Como de costume, no balanço de fim de ano, percebi que em 2009 vi, ouvi, assisti, escrevi e li menos do que seria desejável. Perdão, Mnemósine, por dar pouca atenção a tuas filhas! Algumas vezes por falta de dinheiro, outras por falta de tempo. Outras vezes, por falta de vergonha na cara, mesmo. A pouca paciência (ou a preguiça) me fez evitar o trânsito paulistano na maioria das noites. Morando no Butantã, na rive gauche do rio Pinheiros, atravessar a ponte é, cada vez mais, um suplício.

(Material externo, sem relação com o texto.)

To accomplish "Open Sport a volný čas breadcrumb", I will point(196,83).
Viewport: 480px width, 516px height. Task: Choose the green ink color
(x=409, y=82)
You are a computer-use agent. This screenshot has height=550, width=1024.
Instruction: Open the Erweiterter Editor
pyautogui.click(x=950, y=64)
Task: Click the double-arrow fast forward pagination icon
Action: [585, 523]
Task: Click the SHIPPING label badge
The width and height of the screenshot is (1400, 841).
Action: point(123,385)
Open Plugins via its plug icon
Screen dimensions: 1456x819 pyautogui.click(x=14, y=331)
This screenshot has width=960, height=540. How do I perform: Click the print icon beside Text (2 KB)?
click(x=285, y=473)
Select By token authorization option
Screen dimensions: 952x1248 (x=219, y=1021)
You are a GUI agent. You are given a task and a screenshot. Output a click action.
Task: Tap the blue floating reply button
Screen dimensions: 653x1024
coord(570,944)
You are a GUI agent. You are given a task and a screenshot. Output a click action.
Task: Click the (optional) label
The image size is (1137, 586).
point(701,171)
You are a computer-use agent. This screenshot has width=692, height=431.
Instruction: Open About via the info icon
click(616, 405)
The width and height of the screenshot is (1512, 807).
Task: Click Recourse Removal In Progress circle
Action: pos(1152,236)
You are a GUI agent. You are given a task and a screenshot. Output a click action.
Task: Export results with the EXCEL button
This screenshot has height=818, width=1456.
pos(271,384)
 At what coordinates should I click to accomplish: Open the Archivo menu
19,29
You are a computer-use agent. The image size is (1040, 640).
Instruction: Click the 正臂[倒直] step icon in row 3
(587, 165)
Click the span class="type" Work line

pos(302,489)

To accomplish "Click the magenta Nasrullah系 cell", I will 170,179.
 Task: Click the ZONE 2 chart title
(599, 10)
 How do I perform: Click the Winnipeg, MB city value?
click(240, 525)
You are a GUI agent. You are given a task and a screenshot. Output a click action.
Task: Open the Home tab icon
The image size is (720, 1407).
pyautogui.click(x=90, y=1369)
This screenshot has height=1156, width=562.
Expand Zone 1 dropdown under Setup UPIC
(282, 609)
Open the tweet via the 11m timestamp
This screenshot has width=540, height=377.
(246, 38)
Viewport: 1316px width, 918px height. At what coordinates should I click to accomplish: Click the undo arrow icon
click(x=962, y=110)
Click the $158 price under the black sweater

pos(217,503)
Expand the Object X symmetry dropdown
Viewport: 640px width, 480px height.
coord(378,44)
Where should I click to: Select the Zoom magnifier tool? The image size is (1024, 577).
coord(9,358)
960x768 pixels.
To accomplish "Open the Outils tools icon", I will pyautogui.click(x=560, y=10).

Televisão, não assisto. Um ou outro noticiário, de vez em quando. Adoro cinema, mas pegar um filme na locadora e assisti-lo na telinha é um ato redutor, em todos os sentidos. Conto nos dedos das mãos as vezes em cometi tal gesto, na última década. E vai sobrar dedo…
Teatro é outro fracasso. Embora tenha realizado projetos ligados a teatro em 2009, o que me obrigou – prazerosamente – a assistir alguns ensaios e apresentações, fui um péssimo exemplo para o público. Cheguei a tentar ver A Alma Boa de Tetsuan e perdi para o transito. Frustração total. Perdão, Tália, perdão, Melpômene!
Dança, então, melhor não tocar no assunto. Uma apresentação do Stagium, uma pequena entrevista com a Marika. E olha que tem gente da família que leva dança a sério, e entende do riscado. Perdão, Terpsícore!
Não vi mais que uma dezena de apresentações de música popular, em 2009. Metade delas, na casa de amigos. Concertos sinfônicos? Um, para ser exato. E um concerto de claviorgano. Jazz? Zero. MPB? Uma cifra constrangedora, principalmente para quem se mete a escrever sobre o tema. Mil perdões, Euterpe! Desculpe, Polímnia!
Artes plásticas? Fraco, em Sampa. Uma ou outra instalação, os franceses que fizeram a Virada Cultural no Jardim da Luz, o Matisse na Pinacoteca, e as pichações que vejo nos muros da cidade. Bati um papo com o Kobra. Só escapei da lama por ter visitado alguns museus legais. Pensando bem, até que fiquei bem na fita, nesta área.
Ouvi muito discurso, gravei muita falação, escutei muito blábláblá. Não reclame, Calíope, você está bem servida!
Sobrou a literatura. A mais humilde e mais profunda das artes. Depois de enfrentar o monumento de Canetti, no começo do ano, a energia despendida me fez passar uns meses de reflexão. Fui me recuperar lá pelo meio do ano, mas devagarinho. Gostei muito da Elza do Sérgio Rodrigues, bem menos do Leite Derramado do Chico. Pouco sobrou para a poesia, que felizmente hoje se esparrama por meios não impressos. Obrigado, Dalila! Obrigado, Ana Peluso e Neuza Pinheiro. Perdão por não ter sido mais assíduo, Erato!
E, em dezembro, percebi que meu déficit era assustador. De lá pra cá, li três romances, uma novela e alguns contos. Apreciei muito a simpática saga do elefante de Saramago, muito menos pretensioso que o Caim, e provavelmente melhor. Me surpreendi com a estréia ficcional do poeta Fábio Brazil, que me trouxe um monte de lembranças de um Bixiga que hoje não existe mais. Belo romance policial paulistano, que oxigena a tradição de Alcântara Machado e Marcos Rey.
Descobri tardiamente o Leão Rampante, do Rodrigo Lacerda. Um delicioso relato, onde a forma é tudo. E esta semana me diverti com alguns ensaios do Suassuna, cheios de verve (e alguns preconceitos). Cabra bom!
Prometo, em 2010, ser um bom menino, mais assíduo com meus deveres e oferendas. Perdão, Clio!
PS, em 10/01: Não posso deixar de citar o livro mais emocionante que li em 2010: Estação Paraíso, de Alípio Freire. Aurora revelada através da poesia.